Embrapa Florestas, part of the Brazilian Agricultural Research Corporation (Embrapa) and Brazilian company Polli Fertilizantes Especiais are developing a nano-fertiliser to combat one of the biggest problems in agriculture: the very low nutrients absorption by plants.
According to Embrapa Florestas in most cases, more than 90% of fertilisers are wasted by the plant roots due to phenomena such as volatilisation, leaching and low absorption. The world NPK´s reserves are limited and non-renewable.
Thus, Embrapa Florestas has been investing in research to develop slow-releasing fertilisers, a technology that is to help helps improve nutrients utilisation by the soil, avoid waste and which could potentially reduce fertiliser costs for farmers.
Using nanotechnology Embrapa Florestas and Polli Fertilizantes Especiais intend to develop a biodegradable polymer of nano-particles for coating, protection and gradual release of fertilisers. The group is researching eucalyptus cellulose, calcium sulfate, calcium carbonate and alginate. According to Washington Magalhães, researcher at Embrapa Florestas, the laboratory phase demonstrates viability for the project.

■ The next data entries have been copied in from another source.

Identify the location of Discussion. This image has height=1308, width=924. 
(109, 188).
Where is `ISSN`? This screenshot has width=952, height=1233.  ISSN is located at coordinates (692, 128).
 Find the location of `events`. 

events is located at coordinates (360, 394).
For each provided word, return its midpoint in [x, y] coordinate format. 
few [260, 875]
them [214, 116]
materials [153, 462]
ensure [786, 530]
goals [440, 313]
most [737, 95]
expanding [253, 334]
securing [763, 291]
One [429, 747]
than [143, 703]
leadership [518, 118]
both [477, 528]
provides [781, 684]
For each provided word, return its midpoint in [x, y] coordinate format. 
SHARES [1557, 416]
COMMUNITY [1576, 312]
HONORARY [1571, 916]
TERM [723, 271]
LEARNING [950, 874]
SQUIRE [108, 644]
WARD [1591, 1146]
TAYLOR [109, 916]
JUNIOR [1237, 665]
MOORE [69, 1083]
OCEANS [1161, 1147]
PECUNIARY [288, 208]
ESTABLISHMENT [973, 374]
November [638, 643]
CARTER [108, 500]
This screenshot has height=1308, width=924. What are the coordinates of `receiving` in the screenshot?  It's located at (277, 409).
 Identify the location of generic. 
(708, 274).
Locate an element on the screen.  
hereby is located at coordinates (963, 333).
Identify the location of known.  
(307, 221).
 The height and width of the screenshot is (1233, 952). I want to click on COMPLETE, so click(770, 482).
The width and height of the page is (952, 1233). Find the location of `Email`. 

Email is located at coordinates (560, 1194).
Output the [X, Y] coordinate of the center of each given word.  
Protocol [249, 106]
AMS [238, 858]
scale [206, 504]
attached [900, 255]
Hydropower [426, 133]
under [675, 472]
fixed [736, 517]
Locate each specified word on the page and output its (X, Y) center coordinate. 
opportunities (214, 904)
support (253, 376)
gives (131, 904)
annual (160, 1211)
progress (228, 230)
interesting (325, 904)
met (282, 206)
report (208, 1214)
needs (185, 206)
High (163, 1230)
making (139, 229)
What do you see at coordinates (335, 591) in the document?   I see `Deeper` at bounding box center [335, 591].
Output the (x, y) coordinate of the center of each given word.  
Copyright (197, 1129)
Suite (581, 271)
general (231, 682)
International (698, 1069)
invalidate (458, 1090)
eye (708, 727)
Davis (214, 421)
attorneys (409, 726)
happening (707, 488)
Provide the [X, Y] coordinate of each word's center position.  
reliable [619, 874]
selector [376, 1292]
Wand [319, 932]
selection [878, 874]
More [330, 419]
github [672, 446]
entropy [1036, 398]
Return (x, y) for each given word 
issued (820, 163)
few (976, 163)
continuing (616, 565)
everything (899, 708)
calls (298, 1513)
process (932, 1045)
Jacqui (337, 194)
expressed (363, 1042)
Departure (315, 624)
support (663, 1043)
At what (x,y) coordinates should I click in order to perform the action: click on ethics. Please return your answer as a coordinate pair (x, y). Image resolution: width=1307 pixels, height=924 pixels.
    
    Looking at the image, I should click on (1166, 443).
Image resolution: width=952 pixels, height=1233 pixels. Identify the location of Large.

“Now, in addition to testing formulations, we are going to scale up and take it to productive areas, in different agricultural and forestry crops, and also analyse their economic viability in large areas”, he said.
Thais Ramari, researcher at Polli Fertilizantes Especiais, said they overcame the biggest challenge. “We already have a product that, when compared to the conventional ones, has better solubility and moves easier through deep soil to reach the entire root system”.
Using Embrapa Floresta´s nano-particles methodology, the goal is to provide benefits that, currently, conventional fertilisers do not offer. Besides slow nutrients release, the product can prevent potassium losses by leaching, or nitrogen waste by volatilisation.
Releasing fertilisers in a slow, gradual and controlled manner means they are able to deliver nutrients at a desired rate and make them available to the crop for a longer period of time. “This will make fertilising more sustainable. Moreover, we are going to work with biodegradable raw materials, which makes the product more compatible with agro-sustainable systems”, said Francine Ceccon Claro of the Federal University of Parana, who will develop this research as part of her postdoctoral studies.